Подвел меня накольщик, в этом доме не оказалось даже хлеба. Как мне это надоело! Жил бы я этак пару столетий тому назад, тогда были разные графы, князья, купцы…

С сердцем моим стало плохо, кто-то тянется к нему своей рукой, скребет ногтями по нему – совесть, одно из тех понятий, которых в нашей среде не признают. И правильно делают. Плохо, когда по сердцу скребет совесть.

* * *

– А-а-а!

Кто это кричал? Я вскочил как ужаленный. Тотчас кто-то сильно постучал в дверь. Я быстро оделся, открыл. В коридоре люди.

– Товарищ, – спрашивают, – что у вас случилось, почему вы кричите?

– Это разве я кричал? Это не я.

Закрываю дверь. Но кричал я. Мне или мерещилось что-то, или видел что-нибудь во сне… Не знаю. Но это, конечно, кричал я. Потом я лег и скоро уснул. А потом опять проснулся.

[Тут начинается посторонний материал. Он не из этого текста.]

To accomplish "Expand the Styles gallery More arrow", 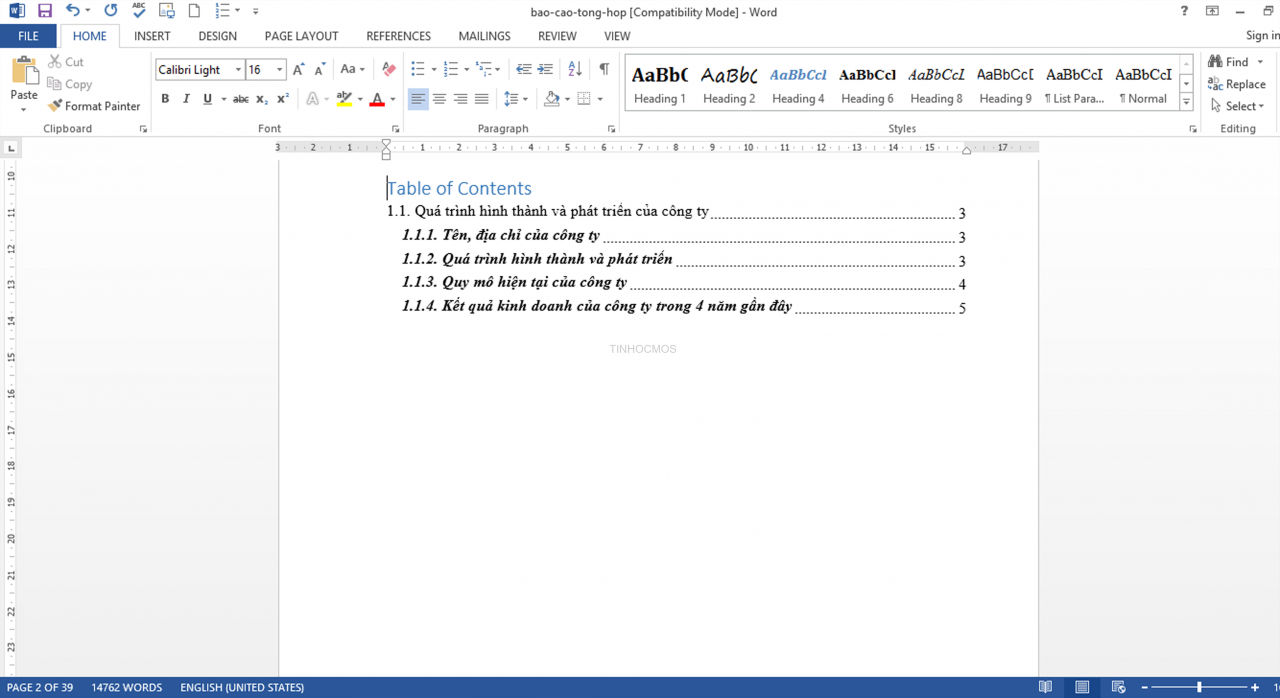I will click(1186, 102).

«Мой час настал, и вот я умираю…»

Что это? Музыка где-то – ария Каварадосси. Больше заснуть не удастся. Лежу с открытыми глазами, и, сколько их ни гоню, перед глазами проходят разные картины. Вот убийство Саши Ташкентского, его зарезали в лагере, в закрытом бараке, воры. Я вижу, как он мчится по бараку, а за ним гонятся воры, его настигли, добивают… Потом вспомнил Олега Румяного. Появился страх, безотчетный, животный страх. Вскочил, опять оделся, начал бегать из угла в угол, как привык в тюрьме. Чего я, собственно, боюсь? Милиции? Нет. Смерти? Наверное, да. Хочется в Таллин. Когда я с Сирье, вроде не страшно.

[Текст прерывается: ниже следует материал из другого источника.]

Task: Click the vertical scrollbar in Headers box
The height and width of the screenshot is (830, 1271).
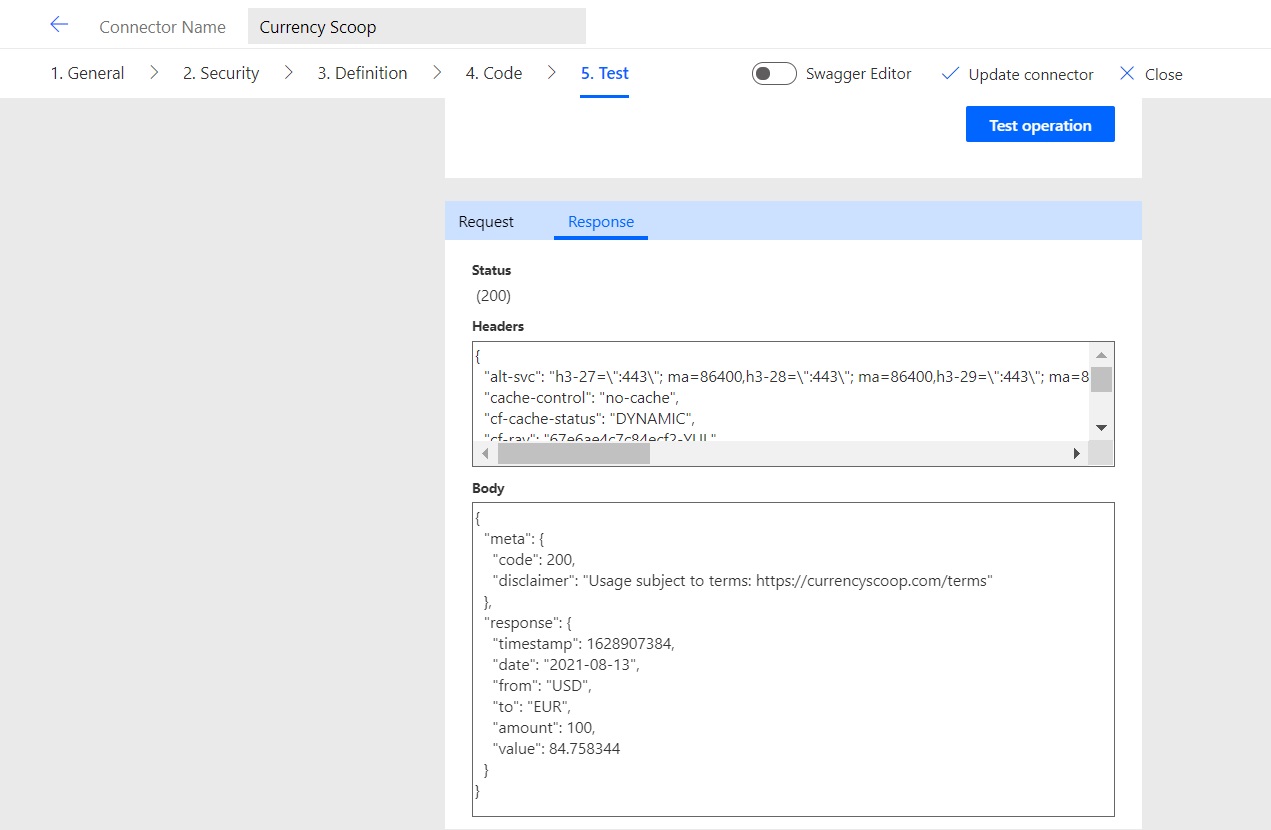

Нахожусь в одном совершенно чужом, но гостеприимном доме. Пришел сюда вчера бог весть откуда и завтра опять куда-то уйду… Но если бы кто знал, как мне не хочется отсюда уходить!.. И не потому, что это место самое лучшее в мире, а потому, что очень надоело бродить, надоело бояться, потому что хочется жить среди людей, в тепле и покое.

В печи весело потрескивают дрова, из кухни слышатся звон посуды, хлопоты хозяйки, готовящей ужин, и детские голоса; у моих ног, о чем-то мурлыча на своем кошачьем языке, трется белый пушистый котенок. Все такое домашнее, только… я здесь чужой. Я просто попросился на ночлег, но, переутомленный, проспал сутки, и хозяева, видя, что я очень устал, предложили мне остаться еще на ночь. Они меня ни о чем не расспрашивают, и я им за это очень благодарен. Не часто мне приходится встречать скромных, бескорыстных людей.

Я помню, как однажды был вынужден бежать из одного дома, где также остался ночевать, потому что случайно подслушал разговор хозяев, собиравшихся заявить обо мне в милицию, – я им показался подозрительным. Да и что за отдых в чужих домах, где никогда не перестаешь опасаться хозяев?! Недавно в другом доме, где я остался ночевать, со мной случилась совершенно смешная история.

Этот дом, как и его обитатели, был какой-то особенный. Большой, с просторными, очень чистыми светлыми помещениями, которые были просто и красиво обставлены старинной мебелью. В доме жили четыре хорошенькие кошки с белыми бантиками на шее и четыре опрятные седовласые старухи.